I have been invested in heritage design and strongly context-driven architecture for the past 5 years, focusing on areas with a rich historicity and need for social revival. These have been studies in holistic placemaking, negotiating the need to strengthen or reinforce the character of an area while creating new and functional architecture to practically enrich it. Weathered and robust materiality and forms referencing industrial typologies are common in my design approach, in order to create architecture that neatly establishes itself as part of its context.
My personal design ethos is focused on the practical long-term use of a dramatic and imposing building shell, allowing a myriad of programme to inhabit the space as built and long into the future, while focusing on the way in which a community could be fostered or brought together by design, giving greater sovereignty to the users and agency in dictating what that space is, does and could be.
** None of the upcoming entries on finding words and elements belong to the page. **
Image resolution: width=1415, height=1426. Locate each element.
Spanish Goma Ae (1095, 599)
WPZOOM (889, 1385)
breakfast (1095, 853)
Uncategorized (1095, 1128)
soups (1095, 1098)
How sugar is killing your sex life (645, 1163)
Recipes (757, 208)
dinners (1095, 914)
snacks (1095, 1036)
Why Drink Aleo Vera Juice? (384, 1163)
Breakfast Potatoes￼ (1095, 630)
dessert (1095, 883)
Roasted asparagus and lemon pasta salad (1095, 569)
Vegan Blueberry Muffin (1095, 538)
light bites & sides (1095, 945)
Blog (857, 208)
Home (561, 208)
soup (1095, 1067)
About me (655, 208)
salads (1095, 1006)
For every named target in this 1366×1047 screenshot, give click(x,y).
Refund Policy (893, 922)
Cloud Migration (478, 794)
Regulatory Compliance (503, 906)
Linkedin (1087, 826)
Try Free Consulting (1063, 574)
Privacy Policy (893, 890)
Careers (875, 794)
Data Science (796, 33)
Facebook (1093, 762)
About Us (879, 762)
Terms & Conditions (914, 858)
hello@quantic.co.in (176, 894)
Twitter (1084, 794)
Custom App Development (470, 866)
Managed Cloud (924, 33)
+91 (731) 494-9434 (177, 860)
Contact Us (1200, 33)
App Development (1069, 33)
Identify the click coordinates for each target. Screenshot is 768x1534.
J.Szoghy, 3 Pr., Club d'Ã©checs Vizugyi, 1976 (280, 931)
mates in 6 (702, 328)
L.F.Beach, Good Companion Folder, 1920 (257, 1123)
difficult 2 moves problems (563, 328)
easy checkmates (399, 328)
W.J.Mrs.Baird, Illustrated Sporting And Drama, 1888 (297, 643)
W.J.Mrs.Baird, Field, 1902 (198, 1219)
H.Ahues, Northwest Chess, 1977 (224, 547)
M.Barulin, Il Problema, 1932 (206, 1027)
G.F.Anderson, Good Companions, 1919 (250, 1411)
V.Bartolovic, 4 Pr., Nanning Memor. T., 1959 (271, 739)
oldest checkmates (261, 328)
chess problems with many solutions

My archive focuses on the redevelopment of a site adjacent to a historic high street in Accrington, bridging a distinctly back-of-house site, surrounded by heritage architecture, with a shopping district facing decline. Providing a ground-up site for local craftspeople and independent businesses, the new build is an assembly at the heart of Accrington for public collaboration and is designed for adaptable re-use long into the future, itself becoming part of the historic continuity of the town. The timeless historicity of brickwork, as well as the NORI Brickwork of Accrington being a historical export, places this material as a particularly good choice. The solidity of brick, even as filigree cladding, contests the sheer impermeability of the surrounding historic context, while the building itself is adaptable, open and permeable. This helps the new build acquire its place among some of the most historically imposing and important buildings in Accrington.